Dost meclislerinde Suphi Saatçi'nin adı anıldığında hemen Kerkük akla gelir, Türkmenler hatırlanır. Onun Türkmen kardeşlerimize dair yazdıkları ve anlattıkları ciltleri doldurur. "Başımın Tacı Kerkük" ise artık neredeyse milli marş tadında okunuyor. Uzun şiirin ilk birkaç kıtasını paylaşalım: "Çift hecelik adın var / Doyum olmaz tadın var / Tarihlerde yadın var / Başımın tacı Kerkük / Her zaman gönlümdesin / Bahçemde gülümdesin / Zikrimde dilimdesin /başımın tacı Kerkük / Gökte ayım yıldızım / Yürekte acım sızım / Hem türküm hem de sazım / Başımın tacı Kerkük / İstemem başka diyar /Türkmen'e Kerkük uyar / Olma sen ağyara yar / Başımın tacı Kerkük."

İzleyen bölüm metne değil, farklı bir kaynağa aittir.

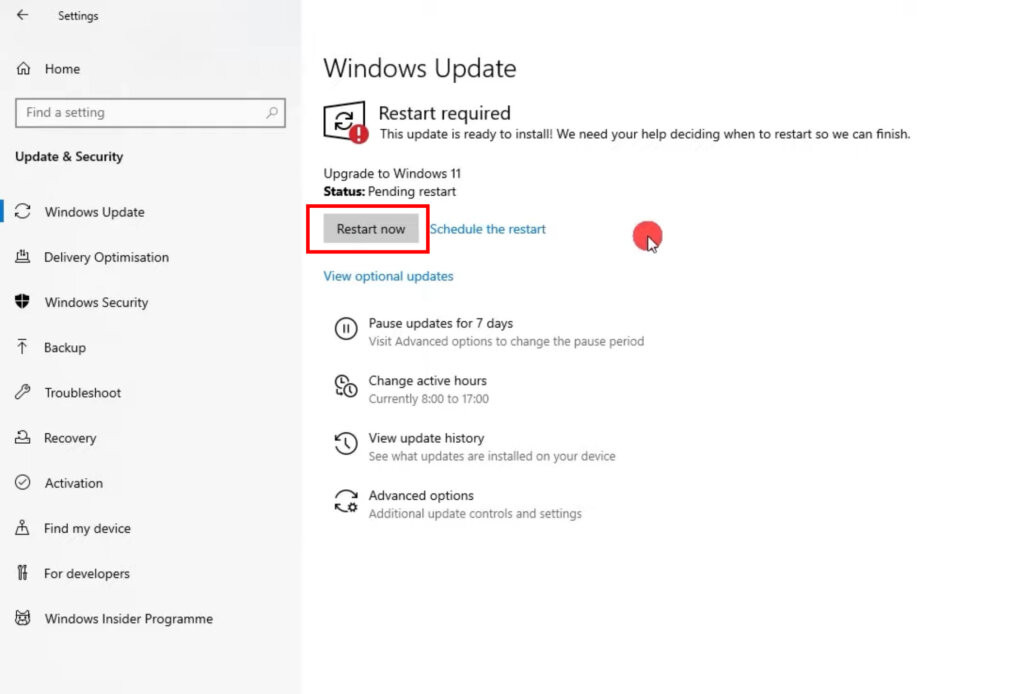Select Find my device in sidebar
The image size is (1024, 694).
click(86, 528)
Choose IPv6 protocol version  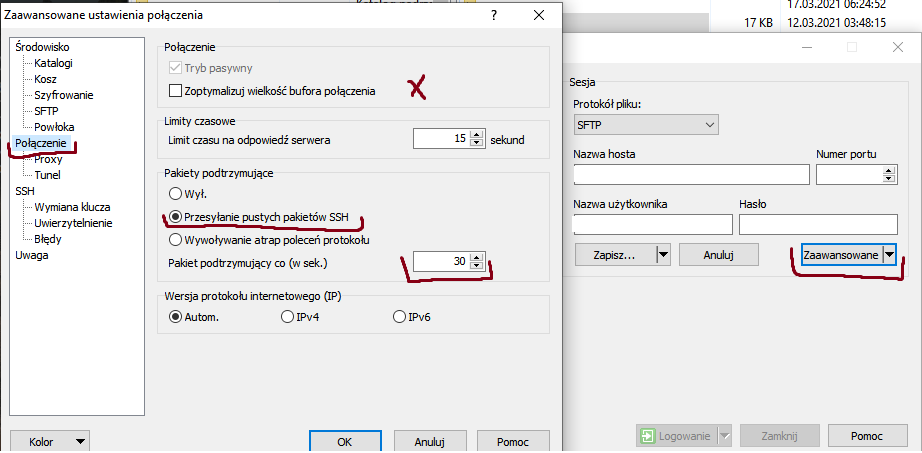point(400,317)
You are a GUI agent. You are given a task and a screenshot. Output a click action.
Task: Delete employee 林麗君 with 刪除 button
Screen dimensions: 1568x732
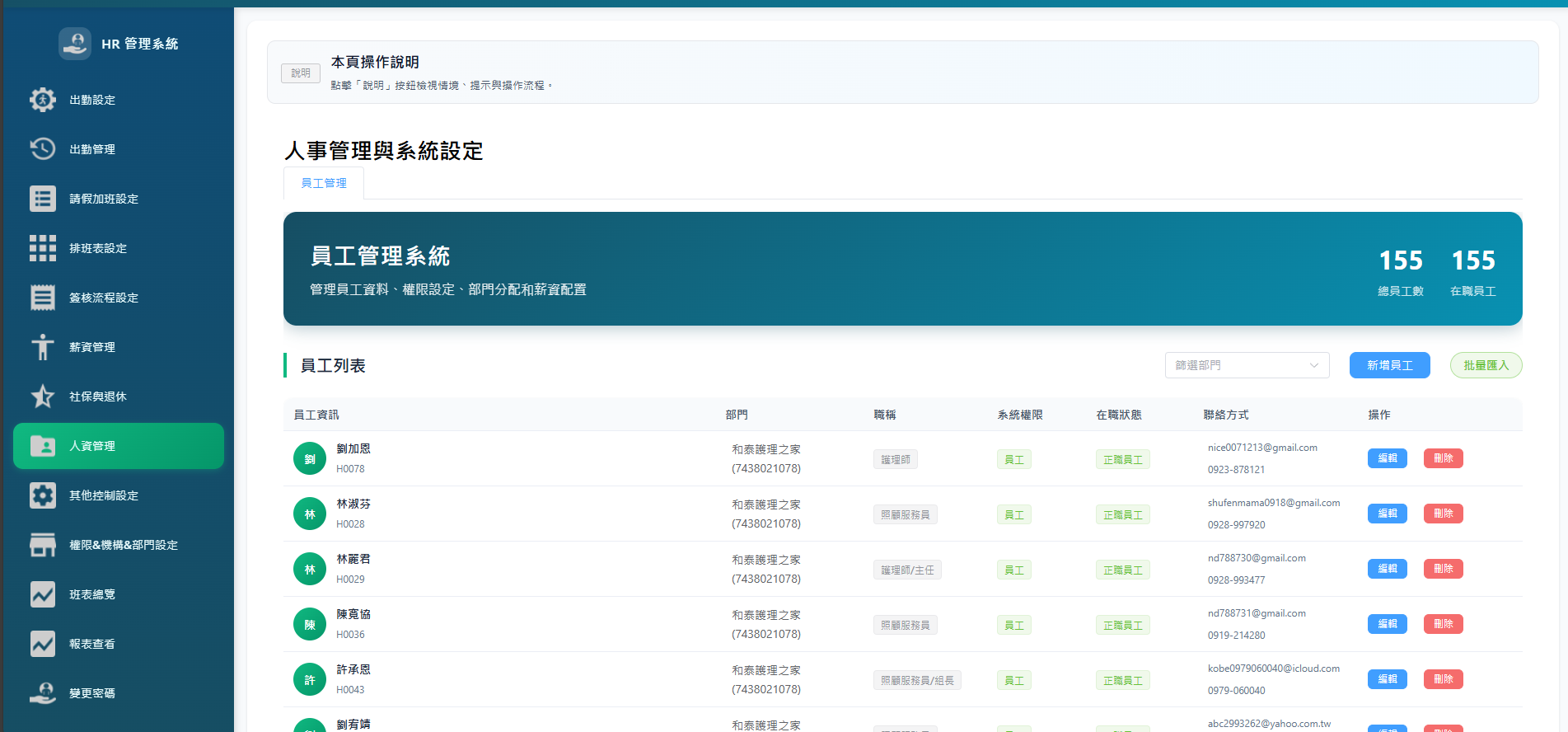point(1443,569)
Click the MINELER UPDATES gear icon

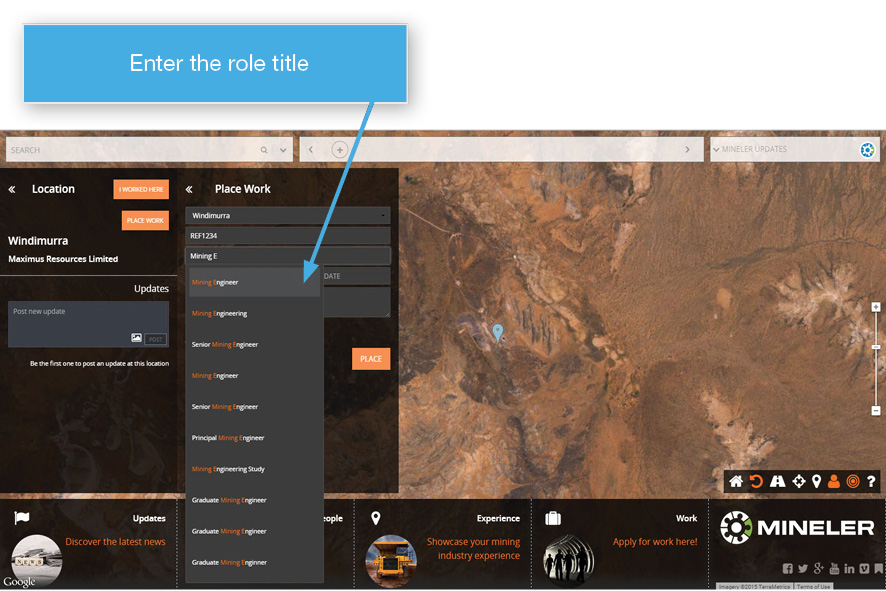[x=867, y=150]
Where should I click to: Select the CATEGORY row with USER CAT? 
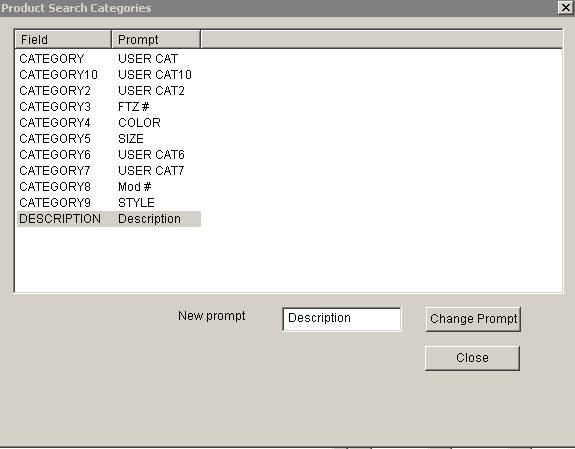coord(109,59)
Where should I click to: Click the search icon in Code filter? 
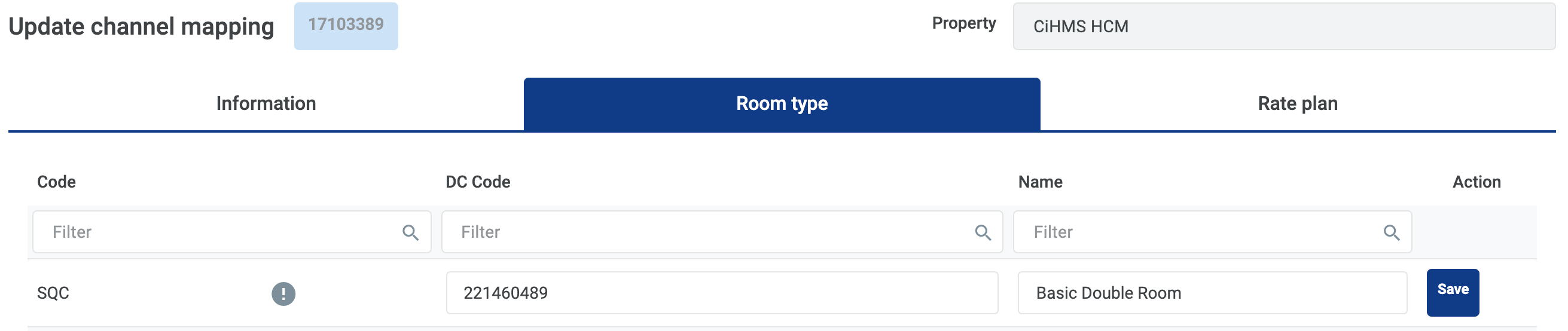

Duyarlılıkların, iç sızıların ve sofanın şairidir Özcan Ünlü. Bugün belki de yitirmeye başladığımız hassasiyetleri hatırlatıyor bize "Anne Kokusu"nda. Keşke çocuklara dair daha çok yazsa. Şu naif mısraları okumak gerek: "İkindi yaz güneşinde / Kavrulan çocuk sesleri gibi / Yayıldı şehrin sokaklarına / Anne kokusu anne buğusu / Dallarda gerinen bu tenha bulut / Az sonra gürül gürül / Yağacak başımıza / Olsun ne çıkar şu çocuk / Kırmışsa tüpçünün camını / İncitme haylazlığını / Annedir belki o anne kokusu / Tanrım küçük bir dua / Küçük bir türkü her çocuk / Anne düşlü uykularda."

Mustafa Oğuz Sonsuz Şarkı'da bize güzellikleri fısıldıyor. Mesela "Baba" şiirinin ilk mısralarını bütün babalara armağan ediyor: "Hayat / Uzun bir çığlık oluyor bazı zamanlar / Bana yeni kelimeler getir baba / Aşk olsun baştan başa / Kirlenmemiş bir demet söz." Ve şöyle tamamlıyor dileklerini: "Yol / Hep yokuş oluyor yoruluyorum / Zaman düşüşte ben düşüşteyim / Bir demet kelam getir baba / Allah olsun baştan başa / Ruhumu arındırayım."

Okul dergilerimizden Yedi İklim'in 300. sayısı çıktı. Büyük bir zaferdir bu. Ali Haydar Haksal'ı candan kutluyor, selamlıyorum. Bir edebiyat nesli yetiştirdi bu ocakta. Babıali Sohbetleri'nde Yedi İklim konuşulacak Perşembe günü. Haksal, diğer yazar ve şairler anlatacaklar. Bir de kitapları var Yedi İklim'in. Yeni çıkanlardan dördünün isimlerini analım: Kırmızı Konfeti (Hatice Çay), Bekleyiş Vezinleri (Sümeyye Şeker), Ziyan (Gökhan Serter), Ölü Kahinin Günlüğünden (Berat Bıyıklı). Herkese hayırlı, bereketli ve şiirli ömür dilerim.